Varese Tram-Train service
The project Varese Tram-Train, a different idea of a city, aims at transforming the existing rail service within the urban area of Varese in a “tram-train” service, which exploits the existing railway infrastructure to offer a transport service more suited to the urban area of Varese.
The urban area of Varese is crossed by two rail lines: one, operated by RFI, runs in a north-south direction; the other, operated by FNM, runs roughly in an east-west direction.
The two lines offer a passenger service tailored on long distance commuting, mainly with the city of Milan. They do not connect with each other and they impose a tough severance on the urban area. The rail service in Varese operates from three urban stations, two of which are only 250 m apart.

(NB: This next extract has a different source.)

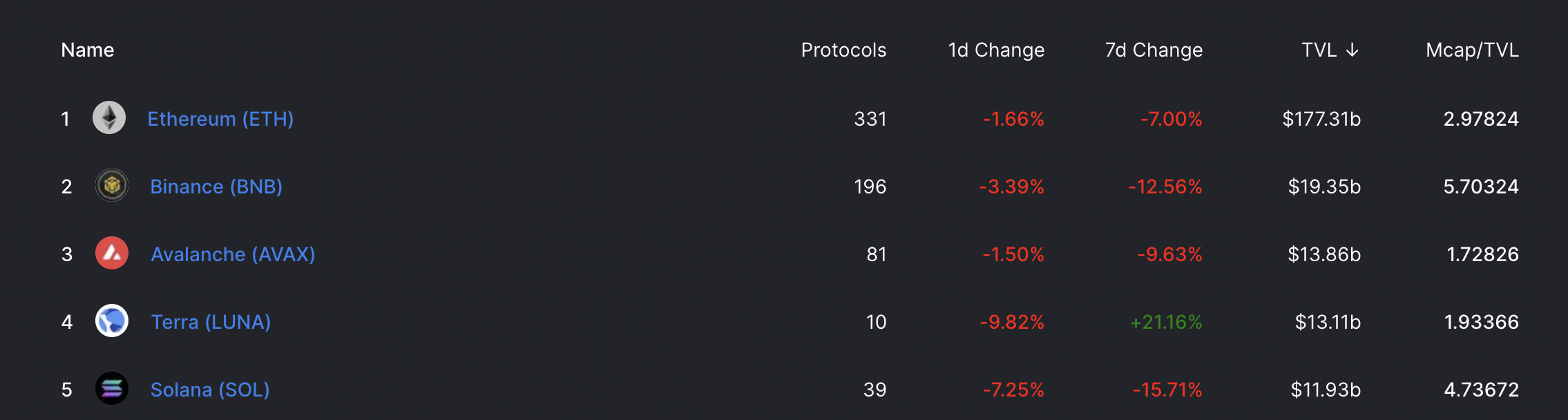
Task: Click the Solana logo icon
Action: point(112,388)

A committee of citizens in cooperation with the University of Insubria, the local Rotary Clubs and the Fondazione Comunitaria del Varesotto assigned MIC-HUB the task of assessing the possibility to convert these two rail lines into a tram-train service operation, inspired by similar experiences in several German and Swiss towns.
Comune di Varese
Public Transport Consultancy
- Study of passenger flows
- Strategic Advisory on Transport & Accessibility
The plan, developed by the MIC-HUB team, consists in the realization of eight new metro-tram stops and an interchange station between trams and rail services.
The plan highlights not only the transport advantages, in terms of travel time and accessibility, but also the opportunities that it offers in terms of urban development near the new stops, recovery of precious urban space in the area of the current central stations and support to the requalification of the run down neighborhoods of Varese.

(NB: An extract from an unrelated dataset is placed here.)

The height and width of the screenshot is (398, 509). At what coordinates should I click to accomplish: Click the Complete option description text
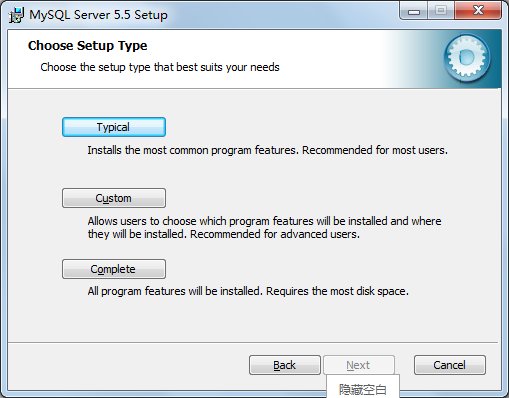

The study proposes a rail service along the N-S line operated by RFI with two new stations, in addition to the existing one. It also proposes a light rail service along the E-W line operated by FNM, with several additional stations, extending from an interchange station at the eastern periphery of Varese to the end of the line on the shore of Lake Maggiore in the west.
This experience in Varese can be considered of great interest in the Italian panorama, as well as internationally, since several cities in Italy are crossed by railway lines, but very few have attempted to convert them so that users who travel between local urban connections can benefit from the service.